Cargill makes note that Crystal Mountain is going green wherever it can, not just for minimizing its waste.
“Crystal Mountain has always been very up front about their initiatives for environmental impact,” Cargill says. “For example, wherever possible they use environmentally safe cleaning products such as vinegar instead of harsh chemicals, and wherever possible the restaurants use compostable servicewear.”
Cargill is at Crystal Mountain each day, and he has spent good portions of his time there getting to know the facets of each job before making recommendations on how to reduce waste in that particular area. He states that he would not be qualified to offer suggestions to a chef or to kitchen assistants without first having gained an understanding of kitchen operations.

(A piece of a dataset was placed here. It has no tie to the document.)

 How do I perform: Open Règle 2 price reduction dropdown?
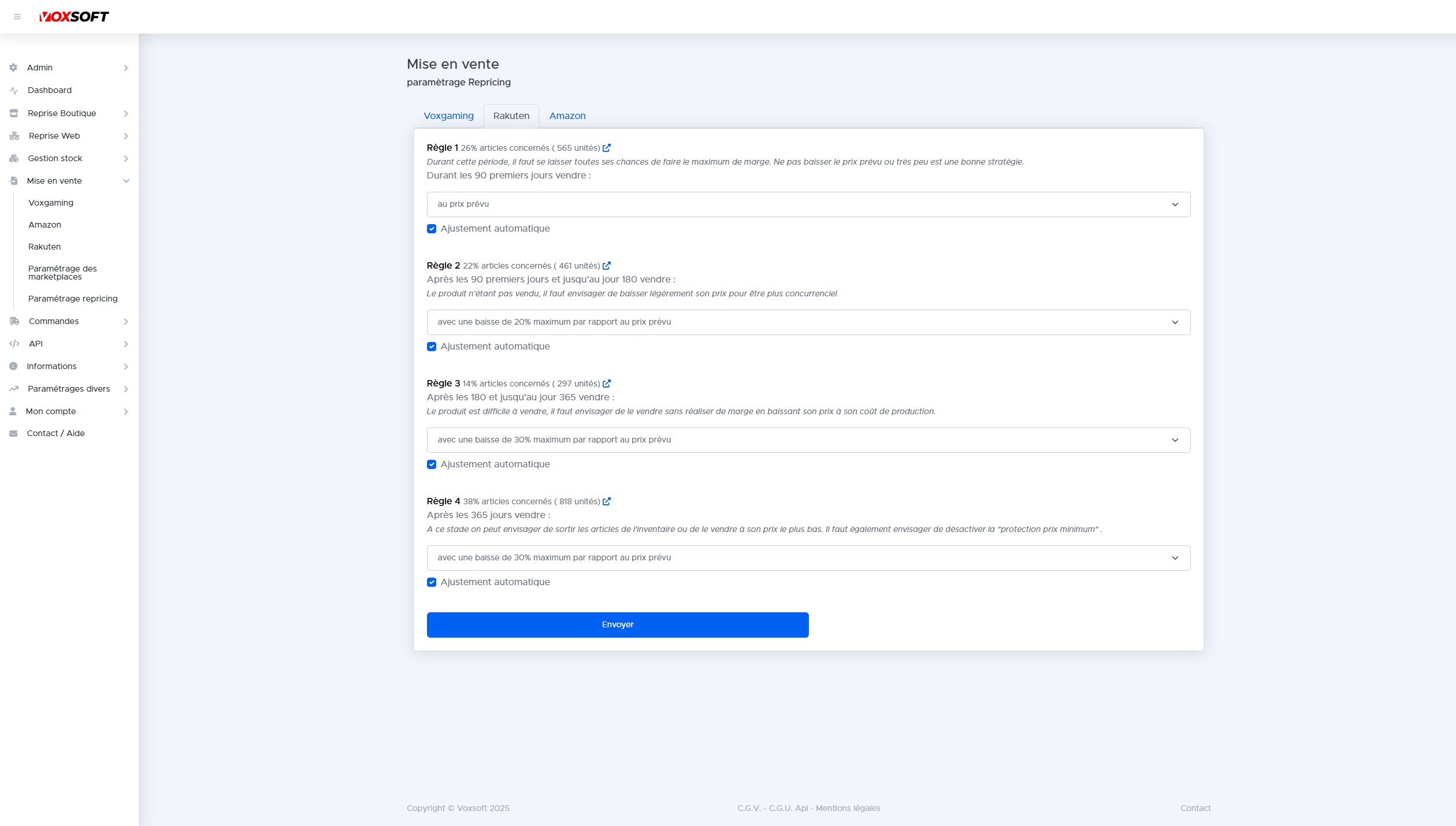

“I do a lot of talking to staff, trying to learn about the details and stressors of each job, and think of ways to work around those,” he says.
For example, the housekeeping staff recently said that if they had access to extra carts while cleaning—one strictly for recycling—they could more easily recycle as they go about their daily routine.
“The easier we make recycling for both staff and guests—and sometimes that effort is as simple as putting the proper signage in place—the more likely we are to be successful,” Cargill says.
Raising awareness of practical waste management is an ongoing effort for BARC.
“You have to make this as easy as possible for people, so it becomes second nature. Simple things such as having a recycling bin next to every trash can,” Gale says. With community recycling bins becoming “single stream”—all materials going into one bin instead of being sorted—the community effort is certainly becoming more user friendly.
Winter skiing is Crystal Mountain’s busiest time, and the season presents its own set of challenges. The large composting field, what Cargill refers to as “the back 40,” is less easily accessible due to the snow, and the composting process itself slows considerably in cold weather.
“The focus does not change, but the season can definitely change the pace and way we go about the work,” he explains.
Gale is hopeful that the success of Crystal Mountain’s no-waste effort is scalable for BARC. He would love for the organization to be able to take the same strategies used there to bring the no-waste movement to other resort areas outside the greater Traverse City area.
The no-waste movement continues to grow rapidly, not just in Northern Michigan, but across the United States. Almost no component of everyday life is without the possibility of recycling or repurposing. For instance, BARC has recently become one of the largest recyclers of mattresses in the Midwest. However, electronic waste presents one of the most challenging current recycling opportunities, from both the standpoint of sheer volume—think how many phones and computers are being upgraded every day—to the potential for profit. For a nonprofit like BARC, one of the positive aspects of this challenge is that the very generation producing such heavy electronic consumption is also the one most motivated to find ways to negate the related environmental impact.
“Sometimes when you are feeling good about being able to process hundreds of cubic yards of waste one day, then turn around and see a much greater amount the next, it can make you wonder if you are making a difference at all,” Gale says. “But in the end, you have to trust that every single bit makes a difference. All you can really do is fix your own little corner of the world and move on.”
With businesses like Crystal Mountain taking a public stance for no-waste, Northern Michigan residents are certainly doing their part to fix our own little corner of the world.
“The people here are very aware and connected to their environment,” Gale says. “Most often, all it takes is a gentle nudge in the right direction.”